### AIM OF THE TASK
All of the data needs to be printed again, exactly as written.

### RECORDS FOR THIS EXERCISE
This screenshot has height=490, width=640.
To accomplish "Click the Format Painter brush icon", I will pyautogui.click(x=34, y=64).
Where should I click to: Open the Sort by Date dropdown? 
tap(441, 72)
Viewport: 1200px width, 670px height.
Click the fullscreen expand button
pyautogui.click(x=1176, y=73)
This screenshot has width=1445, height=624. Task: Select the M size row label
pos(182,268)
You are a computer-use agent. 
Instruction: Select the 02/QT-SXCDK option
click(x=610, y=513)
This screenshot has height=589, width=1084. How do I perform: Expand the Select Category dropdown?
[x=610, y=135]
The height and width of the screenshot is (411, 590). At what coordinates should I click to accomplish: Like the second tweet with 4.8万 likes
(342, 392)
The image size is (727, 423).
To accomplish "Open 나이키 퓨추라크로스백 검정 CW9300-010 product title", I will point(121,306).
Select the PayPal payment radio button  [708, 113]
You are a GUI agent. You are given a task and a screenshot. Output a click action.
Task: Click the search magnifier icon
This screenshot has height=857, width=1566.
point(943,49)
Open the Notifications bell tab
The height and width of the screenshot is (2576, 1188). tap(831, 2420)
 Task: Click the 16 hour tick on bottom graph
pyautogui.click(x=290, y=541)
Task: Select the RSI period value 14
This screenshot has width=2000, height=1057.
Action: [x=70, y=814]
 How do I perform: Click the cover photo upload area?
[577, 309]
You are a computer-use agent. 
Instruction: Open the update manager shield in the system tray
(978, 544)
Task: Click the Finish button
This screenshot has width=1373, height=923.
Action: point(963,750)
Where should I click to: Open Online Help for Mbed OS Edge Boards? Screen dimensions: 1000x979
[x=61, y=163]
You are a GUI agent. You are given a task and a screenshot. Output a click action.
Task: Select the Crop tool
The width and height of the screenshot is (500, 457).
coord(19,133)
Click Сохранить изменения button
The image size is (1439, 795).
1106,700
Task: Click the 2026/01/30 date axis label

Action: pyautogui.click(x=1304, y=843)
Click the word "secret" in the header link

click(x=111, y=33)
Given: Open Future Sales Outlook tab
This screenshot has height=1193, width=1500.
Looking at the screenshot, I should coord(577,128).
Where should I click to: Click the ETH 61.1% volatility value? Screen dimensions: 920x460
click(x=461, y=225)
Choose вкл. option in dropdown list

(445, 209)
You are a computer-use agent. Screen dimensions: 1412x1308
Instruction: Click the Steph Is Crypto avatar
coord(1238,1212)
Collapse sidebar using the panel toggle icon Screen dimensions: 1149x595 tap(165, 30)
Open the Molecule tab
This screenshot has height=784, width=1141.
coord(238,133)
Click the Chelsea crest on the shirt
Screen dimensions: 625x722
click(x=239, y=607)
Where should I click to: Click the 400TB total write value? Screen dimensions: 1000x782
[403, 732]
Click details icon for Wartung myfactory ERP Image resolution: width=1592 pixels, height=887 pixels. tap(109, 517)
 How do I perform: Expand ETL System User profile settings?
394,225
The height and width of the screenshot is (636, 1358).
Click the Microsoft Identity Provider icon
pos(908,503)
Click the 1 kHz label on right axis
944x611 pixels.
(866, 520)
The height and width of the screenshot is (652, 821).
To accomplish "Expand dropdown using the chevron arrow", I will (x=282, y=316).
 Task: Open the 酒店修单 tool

### ANSWER TO THE PROBLEM
This screenshot has height=490, width=640.
To accomplish "Click the Format Painter brush icon", I will pyautogui.click(x=34, y=64).
Where should I click to: Open the Sort by Date dropdown? 
tap(441, 72)
Viewport: 1200px width, 670px height.
Click the fullscreen expand button
pyautogui.click(x=1176, y=73)
This screenshot has width=1445, height=624. Task: Select the M size row label
pos(182,268)
You are a computer-use agent. 
Instruction: Select the 02/QT-SXCDK option
click(x=610, y=513)
This screenshot has height=589, width=1084. How do I perform: Expand the Select Category dropdown?
[x=610, y=135]
The height and width of the screenshot is (411, 590). At what coordinates should I click to accomplish: Like the second tweet with 4.8万 likes
(342, 392)
The image size is (727, 423).
To accomplish "Open 나이키 퓨추라크로스백 검정 CW9300-010 product title", I will point(121,306).
Select the PayPal payment radio button  [708, 113]
You are a GUI agent. You are given a task and a screenshot. Output a click action.
Task: Click the search magnifier icon
This screenshot has height=857, width=1566.
point(943,49)
Open the Notifications bell tab
The height and width of the screenshot is (2576, 1188). tap(831, 2420)
 Task: Click the 16 hour tick on bottom graph
pyautogui.click(x=290, y=541)
Task: Select the RSI period value 14
This screenshot has width=2000, height=1057.
Action: [x=70, y=814]
 How do I perform: Click the cover photo upload area?
[577, 309]
You are a computer-use agent. 
Instruction: Open the update manager shield in the system tray
(978, 544)
Task: Click the Finish button
This screenshot has width=1373, height=923.
Action: point(963,750)
Where should I click to: Open Online Help for Mbed OS Edge Boards? Screen dimensions: 1000x979
[x=61, y=163]
You are a GUI agent. You are given a task and a screenshot. Output a click action.
Task: Select the Crop tool
The width and height of the screenshot is (500, 457).
coord(19,133)
Click Сохранить изменения button
The image size is (1439, 795).
1106,700
Task: Click the 2026/01/30 date axis label

Action: pyautogui.click(x=1304, y=843)
Click the word "secret" in the header link

click(x=111, y=33)
Given: Open Future Sales Outlook tab
This screenshot has height=1193, width=1500.
Looking at the screenshot, I should coord(577,128).
Where should I click to: Click the ETH 61.1% volatility value? Screen dimensions: 920x460
click(x=461, y=225)
Choose вкл. option in dropdown list

(445, 209)
You are a computer-use agent. Screen dimensions: 1412x1308
Instruction: Click the Steph Is Crypto avatar
coord(1238,1212)
Collapse sidebar using the panel toggle icon Screen dimensions: 1149x595 tap(165, 30)
Open the Molecule tab
This screenshot has height=784, width=1141.
coord(238,133)
Click the Chelsea crest on the shirt
Screen dimensions: 625x722
click(x=239, y=607)
Where should I click to: Click the 400TB total write value? Screen dimensions: 1000x782
[403, 732]
Click details icon for Wartung myfactory ERP Image resolution: width=1592 pixels, height=887 pixels. tap(109, 517)
 How do I perform: Expand ETL System User profile settings?
394,225
The height and width of the screenshot is (636, 1358).
Click the Microsoft Identity Provider icon
pos(908,503)
Click the 1 kHz label on right axis
944x611 pixels.
(866, 520)
The height and width of the screenshot is (652, 821).
To accomplish "Expand dropdown using the chevron arrow", I will (x=282, y=316).
 Task: Open the 酒店修单 tool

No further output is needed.